--- TASK INSTRUCTIONS ---
After locating the line with "The height and width of the screenshot is (535, 1200)." in the records below, print it and every line after it exactly.

[Saved data entries]
# # # #

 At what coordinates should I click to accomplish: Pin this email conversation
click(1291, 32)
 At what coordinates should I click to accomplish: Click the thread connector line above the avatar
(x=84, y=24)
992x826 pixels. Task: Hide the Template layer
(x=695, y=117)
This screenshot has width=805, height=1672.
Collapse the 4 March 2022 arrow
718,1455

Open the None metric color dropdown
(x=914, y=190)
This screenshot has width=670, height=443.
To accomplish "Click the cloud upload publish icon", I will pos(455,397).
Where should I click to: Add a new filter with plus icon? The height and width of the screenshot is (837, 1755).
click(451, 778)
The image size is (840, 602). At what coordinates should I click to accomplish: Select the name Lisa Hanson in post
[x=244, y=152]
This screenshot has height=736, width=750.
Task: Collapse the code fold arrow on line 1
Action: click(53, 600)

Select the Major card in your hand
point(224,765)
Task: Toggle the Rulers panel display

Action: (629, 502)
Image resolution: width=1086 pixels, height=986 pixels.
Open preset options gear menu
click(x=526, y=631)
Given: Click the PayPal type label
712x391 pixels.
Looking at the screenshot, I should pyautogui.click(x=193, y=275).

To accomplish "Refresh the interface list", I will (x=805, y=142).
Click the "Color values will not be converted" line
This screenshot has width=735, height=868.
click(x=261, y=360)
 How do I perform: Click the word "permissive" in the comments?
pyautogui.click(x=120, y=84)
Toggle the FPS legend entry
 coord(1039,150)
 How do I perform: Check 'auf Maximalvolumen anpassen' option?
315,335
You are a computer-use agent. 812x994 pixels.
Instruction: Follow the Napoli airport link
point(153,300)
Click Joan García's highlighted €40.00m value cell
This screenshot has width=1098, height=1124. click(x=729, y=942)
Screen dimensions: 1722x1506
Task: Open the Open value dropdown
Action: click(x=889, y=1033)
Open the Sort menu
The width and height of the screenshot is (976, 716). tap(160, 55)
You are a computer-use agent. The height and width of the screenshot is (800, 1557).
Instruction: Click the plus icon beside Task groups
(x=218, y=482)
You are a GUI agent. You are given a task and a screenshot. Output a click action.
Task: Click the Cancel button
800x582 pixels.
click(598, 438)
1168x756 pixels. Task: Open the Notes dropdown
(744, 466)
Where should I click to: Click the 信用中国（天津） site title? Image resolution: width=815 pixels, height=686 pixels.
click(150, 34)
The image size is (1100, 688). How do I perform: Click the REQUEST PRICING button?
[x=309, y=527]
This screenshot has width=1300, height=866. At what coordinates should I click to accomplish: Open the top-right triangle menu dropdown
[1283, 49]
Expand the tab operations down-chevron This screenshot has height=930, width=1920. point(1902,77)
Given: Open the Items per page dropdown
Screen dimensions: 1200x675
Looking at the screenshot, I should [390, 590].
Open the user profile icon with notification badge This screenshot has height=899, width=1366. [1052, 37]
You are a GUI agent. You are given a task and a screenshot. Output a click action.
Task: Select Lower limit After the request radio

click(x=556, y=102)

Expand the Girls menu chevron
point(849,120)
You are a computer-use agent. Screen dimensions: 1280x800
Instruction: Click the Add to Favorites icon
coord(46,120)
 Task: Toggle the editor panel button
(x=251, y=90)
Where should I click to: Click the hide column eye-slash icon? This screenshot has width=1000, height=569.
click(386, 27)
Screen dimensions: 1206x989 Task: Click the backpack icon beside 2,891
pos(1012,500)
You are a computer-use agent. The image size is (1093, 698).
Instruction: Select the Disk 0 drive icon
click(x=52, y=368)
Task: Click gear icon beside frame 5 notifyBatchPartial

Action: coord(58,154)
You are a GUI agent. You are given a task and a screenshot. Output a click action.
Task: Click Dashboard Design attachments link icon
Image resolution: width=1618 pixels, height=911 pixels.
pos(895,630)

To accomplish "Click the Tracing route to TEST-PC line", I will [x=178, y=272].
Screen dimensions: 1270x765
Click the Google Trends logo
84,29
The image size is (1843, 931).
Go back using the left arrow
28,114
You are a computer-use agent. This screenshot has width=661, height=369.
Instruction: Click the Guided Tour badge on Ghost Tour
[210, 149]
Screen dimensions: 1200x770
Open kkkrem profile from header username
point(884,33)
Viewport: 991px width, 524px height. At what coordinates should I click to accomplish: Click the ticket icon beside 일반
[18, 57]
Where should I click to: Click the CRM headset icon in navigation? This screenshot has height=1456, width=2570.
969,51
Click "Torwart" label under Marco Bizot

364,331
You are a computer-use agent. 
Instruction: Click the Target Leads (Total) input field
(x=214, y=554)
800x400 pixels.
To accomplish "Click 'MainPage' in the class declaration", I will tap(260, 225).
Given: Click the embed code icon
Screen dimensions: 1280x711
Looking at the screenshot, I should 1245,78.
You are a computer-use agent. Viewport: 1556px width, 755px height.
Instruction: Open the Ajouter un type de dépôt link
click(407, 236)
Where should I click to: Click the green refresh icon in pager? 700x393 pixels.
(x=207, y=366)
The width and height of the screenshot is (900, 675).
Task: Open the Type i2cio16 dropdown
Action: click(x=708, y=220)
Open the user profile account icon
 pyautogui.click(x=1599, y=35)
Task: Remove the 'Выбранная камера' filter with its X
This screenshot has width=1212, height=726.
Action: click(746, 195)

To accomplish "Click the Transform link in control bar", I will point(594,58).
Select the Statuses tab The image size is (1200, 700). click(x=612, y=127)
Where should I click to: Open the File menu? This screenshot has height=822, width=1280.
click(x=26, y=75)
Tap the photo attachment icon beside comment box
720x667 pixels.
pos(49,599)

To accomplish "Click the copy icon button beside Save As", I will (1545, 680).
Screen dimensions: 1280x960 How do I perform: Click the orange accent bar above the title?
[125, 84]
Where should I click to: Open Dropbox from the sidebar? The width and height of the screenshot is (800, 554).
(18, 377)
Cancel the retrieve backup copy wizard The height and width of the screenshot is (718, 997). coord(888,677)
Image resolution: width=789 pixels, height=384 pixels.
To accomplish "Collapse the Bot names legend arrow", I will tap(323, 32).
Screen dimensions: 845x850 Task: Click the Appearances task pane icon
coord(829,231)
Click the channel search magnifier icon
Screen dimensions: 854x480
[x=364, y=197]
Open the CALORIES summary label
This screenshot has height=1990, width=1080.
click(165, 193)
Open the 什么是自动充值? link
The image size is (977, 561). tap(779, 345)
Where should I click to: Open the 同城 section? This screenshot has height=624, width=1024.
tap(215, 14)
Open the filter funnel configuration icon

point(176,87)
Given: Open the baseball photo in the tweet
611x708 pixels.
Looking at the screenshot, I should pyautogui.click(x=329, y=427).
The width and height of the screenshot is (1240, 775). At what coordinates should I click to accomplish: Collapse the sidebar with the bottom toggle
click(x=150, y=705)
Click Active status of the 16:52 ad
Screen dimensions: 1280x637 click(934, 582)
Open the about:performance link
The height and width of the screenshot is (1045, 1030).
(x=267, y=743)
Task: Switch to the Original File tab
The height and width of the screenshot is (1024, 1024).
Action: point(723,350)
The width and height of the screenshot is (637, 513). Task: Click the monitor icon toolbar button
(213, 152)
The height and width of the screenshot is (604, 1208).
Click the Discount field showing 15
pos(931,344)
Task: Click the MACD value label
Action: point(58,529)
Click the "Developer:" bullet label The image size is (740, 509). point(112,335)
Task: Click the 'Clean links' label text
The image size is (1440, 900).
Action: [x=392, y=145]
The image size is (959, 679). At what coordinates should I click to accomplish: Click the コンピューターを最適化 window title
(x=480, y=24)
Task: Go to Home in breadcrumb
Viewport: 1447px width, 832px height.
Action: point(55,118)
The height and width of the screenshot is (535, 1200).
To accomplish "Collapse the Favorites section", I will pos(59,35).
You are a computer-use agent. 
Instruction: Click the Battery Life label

# # # #

--- RESULT ---
The height and width of the screenshot is (535, 1200).
To accomplish "Collapse the Favorites section", I will pos(59,35).
You are a computer-use agent. 
Instruction: Click the Battery Life label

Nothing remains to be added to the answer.